Given instruction: Pull out every line of the material below that contains the string "screenshot". Case matters.

Working data:
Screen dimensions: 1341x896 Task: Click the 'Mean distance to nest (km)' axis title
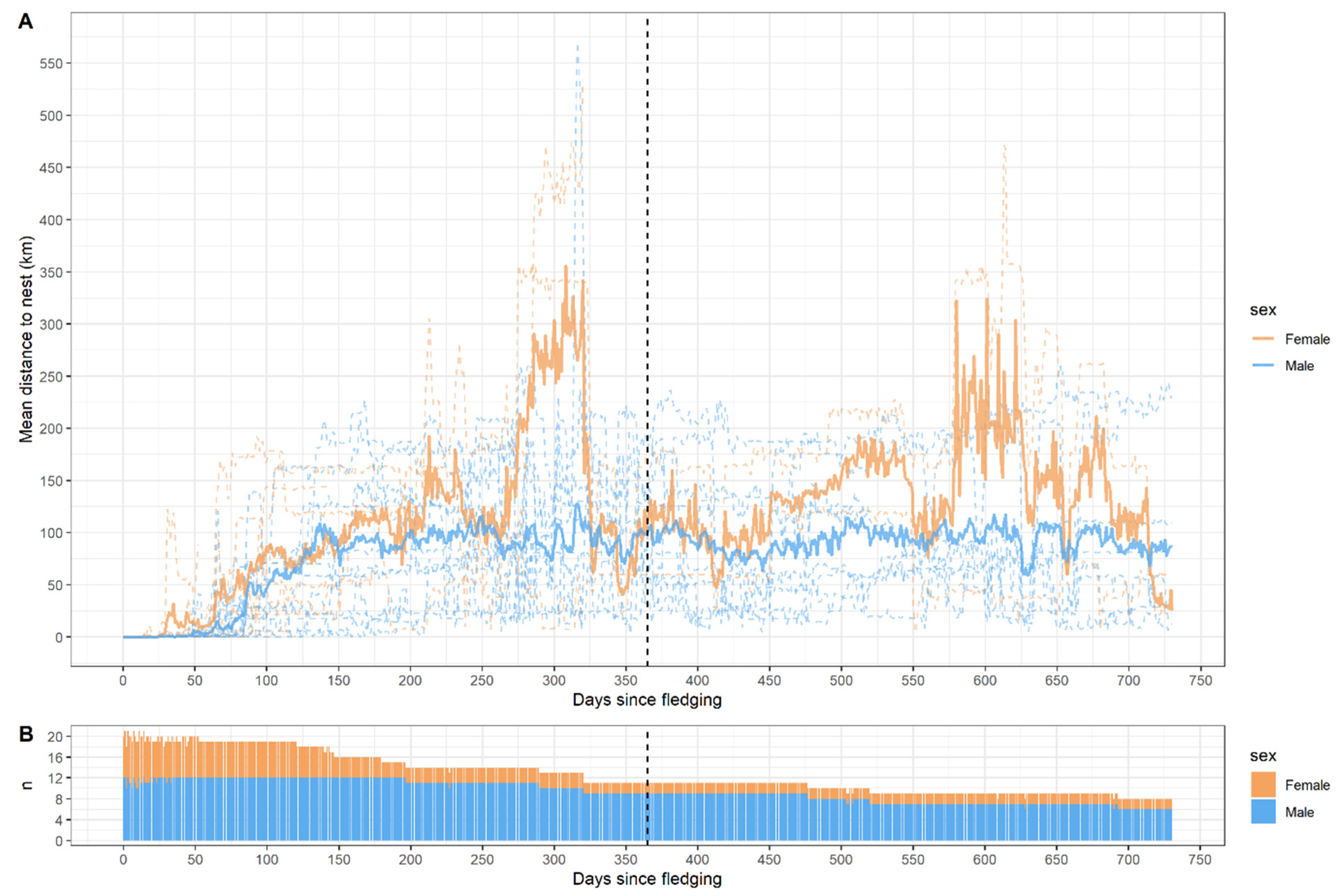pos(26,340)
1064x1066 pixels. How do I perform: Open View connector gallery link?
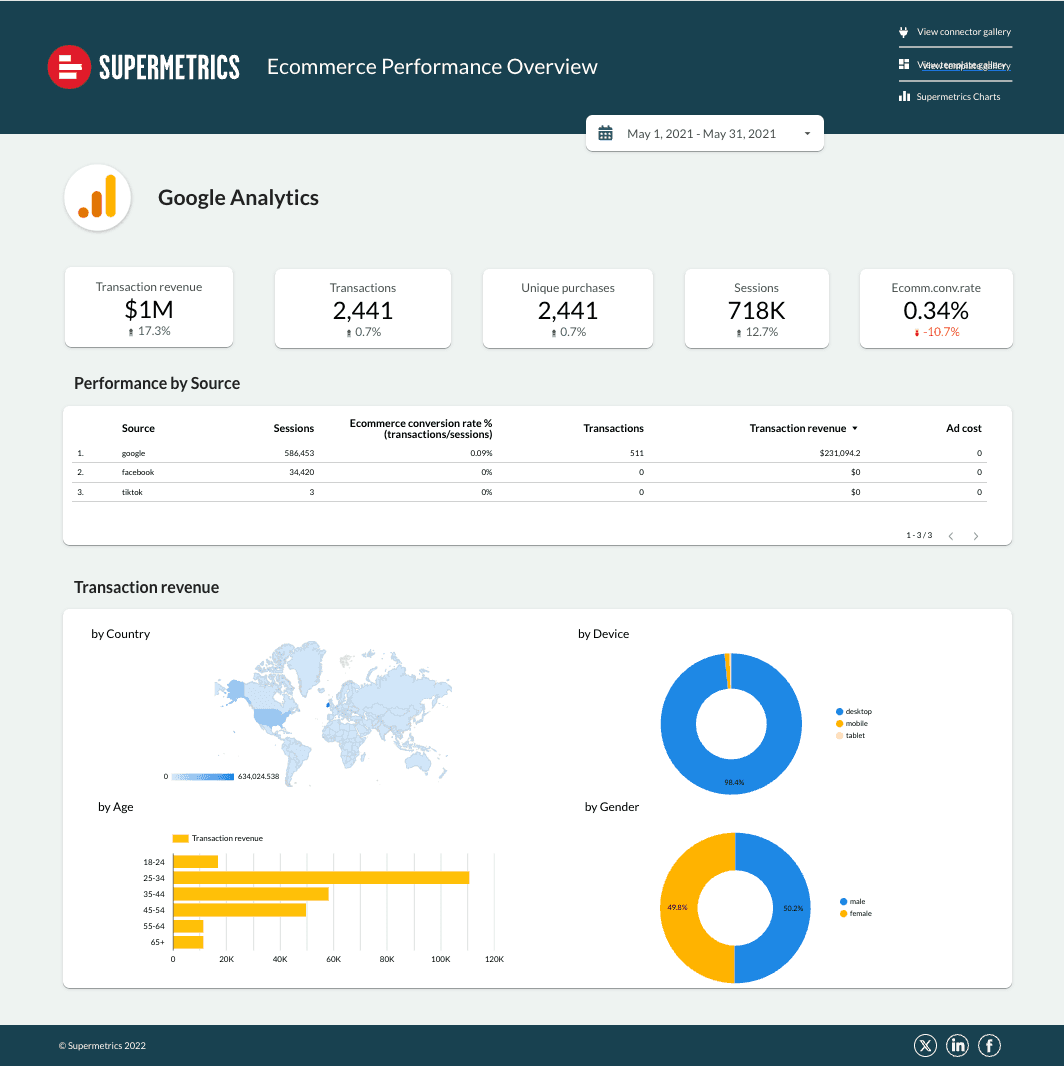tap(963, 32)
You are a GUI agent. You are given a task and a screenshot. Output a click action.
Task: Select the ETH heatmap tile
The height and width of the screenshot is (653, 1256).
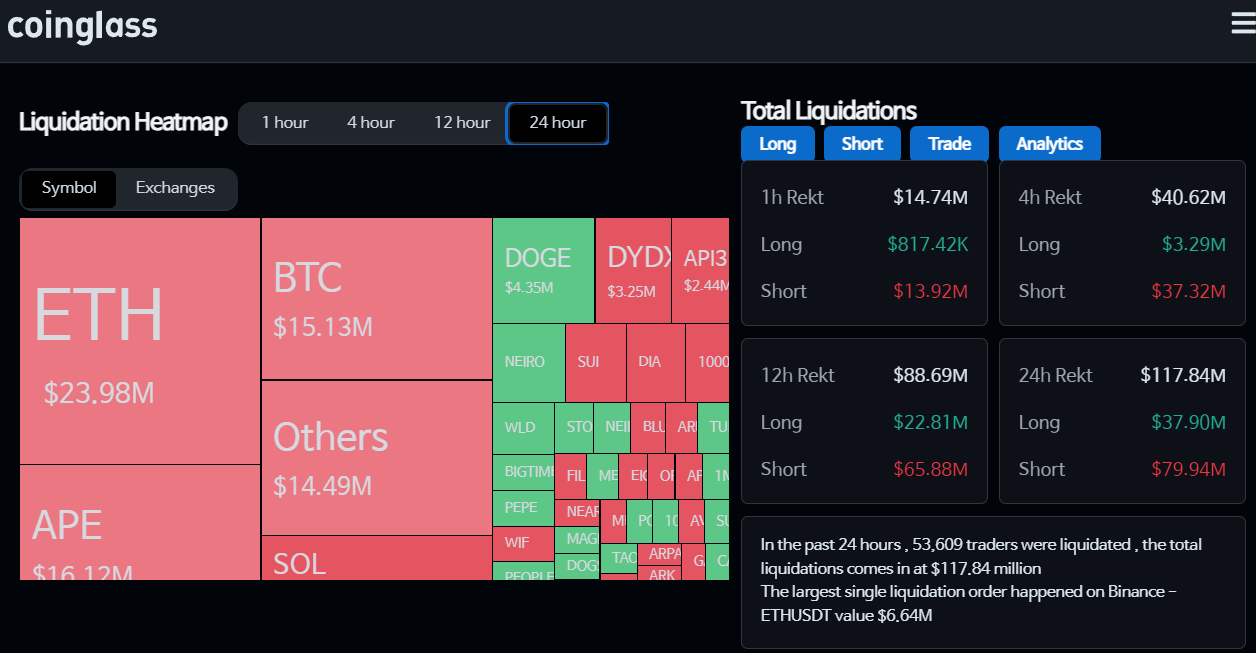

Full output:
You are a GUI agent. You are given a task and a screenshot. Output a click action.
The height and width of the screenshot is (653, 1256).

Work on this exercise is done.